Every January, AP English Language and Composition classes at Whitman participate in an election simulation — a month-long campaign filled with speeches, debates and advertising campaigns. Students create a campaign team and choose from four roles: candidate, campaign manager, press secretary and policy researcher. In their roles, they create fake personas, craft social media posts and prepare for debates. Using the rhetorical and argumentative skills learned throughout the semester, students try to convince another class of voters to elect them for president.
Simulations similar to the AP Lang elections are seen in various forms across classrooms at Whitman. Formats such as debates and mock trials allow students to learn about issues in an unconventional structure rather than through traditional teaching methods like slideshows or textbooks. When students interactively apply what they are learning, they are more likely to retain that information and understand it deeply.
NSL Government teacher Peter Kenah integrates multiple simulations into his teaching. When students learn about the American justice system they participate in a mock trial, where a jury of students is tasked with deciding whether a college student, represented by student lawyers, murdered a member of his fraternity. Of the simulations Kenah uses, his favorite is a mock United Nations (UN) summit where students represent nations from across the globe and have to work together to avoid a third World War. The lesson wraps up a unit on U.S. foreign policy and the UN.
“There’s huge benefits,” Kenah said. “Students have told me that’s what they remember.”
He also emphasized that the benefits of simulation go beyond the classroom, helping build social skills and self-confidence.
According to Stanford, people who participate in debate clubs at their school tend to be better at reading, get better grades and have higher self-esteem. Debates and similar exercises in class can give students the same benefits without requiring them to join a club outside of school.
Sophomore Drew Kaplan appreciates the academic benefits of simulations and feels more engaged when classes use activity-based learning.
“Hands-on learning makes me pay more attention,” Kaplan said. “Not just retain stuff but actually understand the context of it.”
While Kaplan enjoys this approach to learning, he acknowledges that simulations are imperfect. He pointed to an incident during an exercise where students were debating controversial topics of the 1960s from conservative and liberal perspectives where two students ended up in a heated argument over abortion. The students were supposed to be speaking as if they were politicians in the 1960s, but they were debating like themselves, making the discussion personal and heated, Kaplan said.
For AP English Language and Composition teacher Matthew Bruneel, simulation lessons can be very successful if done properly. Debates can occasionally become contentious, but in his class, students naturally tend to avoid heated topics. However, he does make sure sensitive issues are off-limits when he runs the election simulation.
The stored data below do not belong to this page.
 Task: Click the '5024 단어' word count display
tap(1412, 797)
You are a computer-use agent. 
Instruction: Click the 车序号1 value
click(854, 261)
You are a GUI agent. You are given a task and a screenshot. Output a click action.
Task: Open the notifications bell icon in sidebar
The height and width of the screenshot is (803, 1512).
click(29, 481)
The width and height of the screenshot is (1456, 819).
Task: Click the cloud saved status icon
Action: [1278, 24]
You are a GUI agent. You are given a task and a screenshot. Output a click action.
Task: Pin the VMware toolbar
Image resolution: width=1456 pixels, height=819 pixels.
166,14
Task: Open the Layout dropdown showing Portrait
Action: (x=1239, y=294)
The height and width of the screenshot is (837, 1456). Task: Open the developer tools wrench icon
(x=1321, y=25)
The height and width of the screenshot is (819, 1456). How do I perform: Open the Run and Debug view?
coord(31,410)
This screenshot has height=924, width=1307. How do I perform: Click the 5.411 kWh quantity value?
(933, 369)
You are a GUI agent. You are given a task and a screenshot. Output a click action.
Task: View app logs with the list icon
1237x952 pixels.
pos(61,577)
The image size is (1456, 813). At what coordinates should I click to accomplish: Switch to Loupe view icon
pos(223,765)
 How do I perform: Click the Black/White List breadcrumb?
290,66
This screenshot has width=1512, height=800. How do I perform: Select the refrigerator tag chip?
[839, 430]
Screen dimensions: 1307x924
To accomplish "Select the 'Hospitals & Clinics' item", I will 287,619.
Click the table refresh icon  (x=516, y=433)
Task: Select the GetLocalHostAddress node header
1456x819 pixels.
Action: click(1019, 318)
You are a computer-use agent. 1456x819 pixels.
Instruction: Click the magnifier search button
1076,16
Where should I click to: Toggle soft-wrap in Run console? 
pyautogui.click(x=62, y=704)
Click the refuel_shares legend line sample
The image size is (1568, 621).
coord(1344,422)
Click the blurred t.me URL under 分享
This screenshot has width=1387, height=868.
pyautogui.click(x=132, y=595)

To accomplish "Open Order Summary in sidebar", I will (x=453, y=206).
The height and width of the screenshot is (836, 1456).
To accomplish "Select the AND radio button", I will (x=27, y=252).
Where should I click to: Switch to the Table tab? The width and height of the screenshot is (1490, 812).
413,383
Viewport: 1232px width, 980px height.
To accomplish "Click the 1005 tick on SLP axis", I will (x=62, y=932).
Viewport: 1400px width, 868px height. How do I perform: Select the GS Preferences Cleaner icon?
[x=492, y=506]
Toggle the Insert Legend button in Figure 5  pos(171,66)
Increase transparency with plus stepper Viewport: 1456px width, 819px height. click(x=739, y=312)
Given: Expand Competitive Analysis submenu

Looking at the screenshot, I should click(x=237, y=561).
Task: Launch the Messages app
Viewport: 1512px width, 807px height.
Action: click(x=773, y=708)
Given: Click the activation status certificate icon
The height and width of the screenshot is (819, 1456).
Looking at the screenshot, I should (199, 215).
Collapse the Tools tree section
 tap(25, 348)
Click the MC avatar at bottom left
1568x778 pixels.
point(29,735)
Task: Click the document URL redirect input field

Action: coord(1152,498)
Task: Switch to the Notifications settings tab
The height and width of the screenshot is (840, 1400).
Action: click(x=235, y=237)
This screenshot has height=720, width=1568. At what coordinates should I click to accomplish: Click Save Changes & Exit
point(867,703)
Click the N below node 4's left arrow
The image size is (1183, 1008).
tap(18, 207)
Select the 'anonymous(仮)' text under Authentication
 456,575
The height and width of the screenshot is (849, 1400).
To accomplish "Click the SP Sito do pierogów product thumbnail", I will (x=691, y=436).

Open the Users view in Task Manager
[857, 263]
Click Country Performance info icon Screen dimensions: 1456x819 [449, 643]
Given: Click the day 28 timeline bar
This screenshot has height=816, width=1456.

“It’s been pretty important over the years that we just have certain topics of discussion that are completely off limits because they are too provocative and too charged,” Bruneel said. “Guns, as a rule, [are] just off the table and abortion is not really a part of it.”
Kaplan believes problems occur when students forget that simulations aren’t real. However, he added that simulations can include students arguing positions they don’t agree with, encouraging them to engage on a deeper level with opposing viewpoints. Kenah frequently reminds his students that simulations are a learning exercise and that they can gain a lot by arguing a different position.
“You get to know the other side … and it may strengthen your position or it may give you an original thought,” he said. “It gets you out of the ‘echo chamber.’”
Simulations can also cultivate skills that go beyond the classroom. They help students communicate clearly, convince people of their ideas and appreciate other perspectives o, all of which are skills applicable to the workplace.
Over the last few years, Whitman teachers have started integrating more student participation into their lessons, and Bruneel and Kenah applauded the change. However, they stress that simulations have a lot of benefits when people can get past their occasional discomfort. When both groups can do that, the advantages are huge, Bruneel said.
“The big positives,” he said, “are that it creates an incentive to work that is beyond what we can do with just grades.”